Tra tutte le comunità del Sudafrica, quella somala vanta il triste primato delle maggiori violenze subite. Giunti negli anni '90 a causa della guerra civile in patria, i somali sono stati tra i primi a stanziarsi in un Paese ancora povero e alle prese con gli strascichi dell'apartheid. Finiti nelle township assieme alle classi meno abbienti, col tempo i somali hanno creato una rete economica florida, che si appoggia sui forti legami all'interno della comunità. Ma cosa succede quando a pagarne le conseguenze sono i più poveri tra i poveri? "Mi piange il cuore a vedere gente che non ha i soldi per comprare un pezzo di pane o mandare i propri figli a scuola", spiega a PeaceReporter Mandisi Njoli, segretario della Camera di Commercio federale di Khayelitsha. "Nelle township non ci sono regole, la concorrenza è selvaggia. Gli stranieri vengono qui e aprono le attività, senza documenti e senza un accordo con le comunità locali. Tutti i negozi sono gestiti da loro, mentre la gente del posto muore di fame".
Immigrati raccolgono quel che resta della loro casa distruttaSolo nella provincia di Western Cape, le violenze di maggio hanno fatto 20.000 sfollati. Di questi, ancora 1.400 vivono nei campi allestiti dal governo, che ha metà settembre ha chiuso la maggior parte delle strutture di accoglienza. Gli immigrati che non sono scappati dal Paese hanno dovuto far ritorno alle proprie case, o a quello che ne rimane. Molti senza più un lavoro o una prospettiva economica, alla mercé di una popolazione che li vede come nemici.
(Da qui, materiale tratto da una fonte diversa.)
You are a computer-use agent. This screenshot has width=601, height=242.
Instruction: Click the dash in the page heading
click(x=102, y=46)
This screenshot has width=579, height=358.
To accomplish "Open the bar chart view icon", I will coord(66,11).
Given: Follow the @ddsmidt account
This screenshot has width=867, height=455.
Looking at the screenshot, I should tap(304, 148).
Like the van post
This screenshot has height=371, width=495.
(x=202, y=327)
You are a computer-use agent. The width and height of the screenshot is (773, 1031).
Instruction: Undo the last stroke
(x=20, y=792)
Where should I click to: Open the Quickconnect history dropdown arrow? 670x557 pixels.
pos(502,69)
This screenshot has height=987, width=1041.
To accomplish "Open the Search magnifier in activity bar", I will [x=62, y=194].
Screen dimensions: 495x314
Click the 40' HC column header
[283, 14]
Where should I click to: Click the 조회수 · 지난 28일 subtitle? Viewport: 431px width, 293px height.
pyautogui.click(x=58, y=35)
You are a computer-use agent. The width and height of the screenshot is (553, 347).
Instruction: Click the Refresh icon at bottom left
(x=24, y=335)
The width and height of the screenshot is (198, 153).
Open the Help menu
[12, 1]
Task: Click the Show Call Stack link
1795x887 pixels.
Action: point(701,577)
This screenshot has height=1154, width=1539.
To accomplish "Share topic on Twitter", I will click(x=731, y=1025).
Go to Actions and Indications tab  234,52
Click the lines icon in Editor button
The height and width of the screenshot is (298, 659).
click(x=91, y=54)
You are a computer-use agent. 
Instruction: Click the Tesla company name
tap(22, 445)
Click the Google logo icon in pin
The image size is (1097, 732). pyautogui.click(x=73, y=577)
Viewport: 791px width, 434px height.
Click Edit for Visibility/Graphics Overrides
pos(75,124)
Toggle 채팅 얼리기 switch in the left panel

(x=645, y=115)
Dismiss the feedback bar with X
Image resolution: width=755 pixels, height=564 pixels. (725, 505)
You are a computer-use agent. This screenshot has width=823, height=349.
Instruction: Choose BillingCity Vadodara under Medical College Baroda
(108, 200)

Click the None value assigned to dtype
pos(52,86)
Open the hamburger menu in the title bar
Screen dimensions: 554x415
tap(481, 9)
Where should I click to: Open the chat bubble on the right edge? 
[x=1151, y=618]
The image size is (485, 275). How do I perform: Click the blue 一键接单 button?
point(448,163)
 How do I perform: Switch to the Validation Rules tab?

Se da maggio i morti sono drasticamente diminuiti, è solo perché il problema è stato nascosto sotto il tappeto, ma le ceneri covano ancora.
"Se il governo avesse fatto qualcosa prima, le violenze di maggio si sarebbero potute evitare", continua Njoli. La sua frase è una sinistra minaccia per il futuro. Impegnate nel raccogliere i cocci delle lotte fratricide all'interno dell'African National Congress, le autorità non paiono intenzionate a risolvere il problema. Confinata nelle township, la lotta tra somali e sudafricani rimarrà un conflitto tra poveri, lontano dalle telecamere e dai quartieri per ricchi di Città del Capo. Divisi da un destino che li vede impegnati in una lotta per la sopravvivenza, Hirsi e Njoli sono d'accordo solo su una cosa: il fallimento di un Paese che, 14 anni fa, era considerato il faro della democrazia africana. "Mio padre era un militante dell'Anc. Ha dato la sua vita per questo Paese, e cosa abbiamo ottenuto?", conclude il commerciante di Khayelitsha. "Abbiamo solo sostituito l'apartheid tra bianchi e neri con quello tra ricchi e poveri".